What a shame that the major controversy surrounding the movie “Maestro,” the Leonard Bernstein biopic that had its North American premiere Monday night at the New York Film Festival, was over its director-and-star Bradley Cooper’s prosthetic nose.
Instead, the uproar should have been about his wildly self-indulgent schmacting as he plays the brilliant composer of “West Side Story” and “Mass.”
Running time: 129 minutes. Rated R (some language and drug use). In select theaters Nov. 22. On Netflix Dec. 20.
Cooper certainly looks the part of the late lauded leader of the New York Philharmonic thanks a little bit to genetics and a lot to heavy makeup.
He unnaturally contorts his modern voice into Bernstein’s National Public Radio-calm brogue, and aggressively grabs hold of the musician’s well-known bizarre habits (casual open-mouth kisses, for one).
Still, the actor works so hard it hardly works.
Nothing Cooper does is organic or authentic, and his show-off performance is always stilted. He arduously thinks through every single choice — it’s time to scream into a pillow; cue the laugh; ready, set, cry.
Nobody goes to a movie to watch actors ponder their next beat. We want to feel, and his overwrought turn does not allow us to.
But who cares? Cooper will surely be the recipient of the many accolades that automatically accompany what constitutes good, prestigious acting today: hoary impressions that are proven right by archival footage we’re shown during the end credits. The typical Oscars rubric.
Despite Cooper’s manic behavior, “Maestro” isn’t a total clunker because he’s a much better director this time than he is an actor. And he was terrific in “A Star Is Born” (which he also helmed) and “Nightmare Alley,” by the way. “Maestro” is a handsome movie that cleverly, if somewhat pretentiously, changes visual styles as it moves through the decades in Manhattan and Bernstein’s country houses.
During the 1950s when he rockets to worldwide superstardom, the look is a smokey black-and-white “All About Eve” scene. The ‘60s, as his family life crumbles and he succumbs to narcissism and sex, are saturated and bold like, well, the original “West Side Story” film. And during the ‘70s, when reality hits and his pain crescendos, the color drains away as it did in so many movies of that unglamorous and grimy era.

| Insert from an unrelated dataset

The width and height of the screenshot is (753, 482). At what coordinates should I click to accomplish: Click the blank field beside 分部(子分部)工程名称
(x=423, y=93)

Unlike your typical “genius” biopic that depicts Ray Kroc franchising McDonalds (“The Founder”) or Julia Child writing “Mastering the Art of French Cooking” (“Julie and Julia”), “Maestro” isn’t concerned much with Bernstein’s stratospheric achievements in the world of music.
If you want to learn about Bernstein’s process of composing his seminal “West Side Story,” “On The Town” or “Candide,” crack open a book. His classical career is given more airtime than Broadway in “Maestro” — he calls show tunes “not very serious music” — yet even then the man just sort of arrives in front of an orchestra, animatedly waves a baton and then quickly moves onto the next repetitive living-room scene.
As far as conductor movies go, the fictional (and better) “Tár” is far more invested in notes and woodwinds than this one is.
“Maestro” alternatively puts its focus on Bernstein’s 27-year marriage to Felicia Montealegre (Carey Mulligan), a Costa Rican-Chilean actress who became famous in her day, as he indiscreetly slept with and had relationships with younger gay men like Tommy Cothran (Gideon Glick). Matt Bomer plays another of his lovers.
Bit parts are played unmemorably by Sarah Silverman as Bernstein’s sister and Michael Urie as Jerome Robbins. Refreshingly, Maya Hawke is wonderful and tender as Bernstein’s daughter Jamie.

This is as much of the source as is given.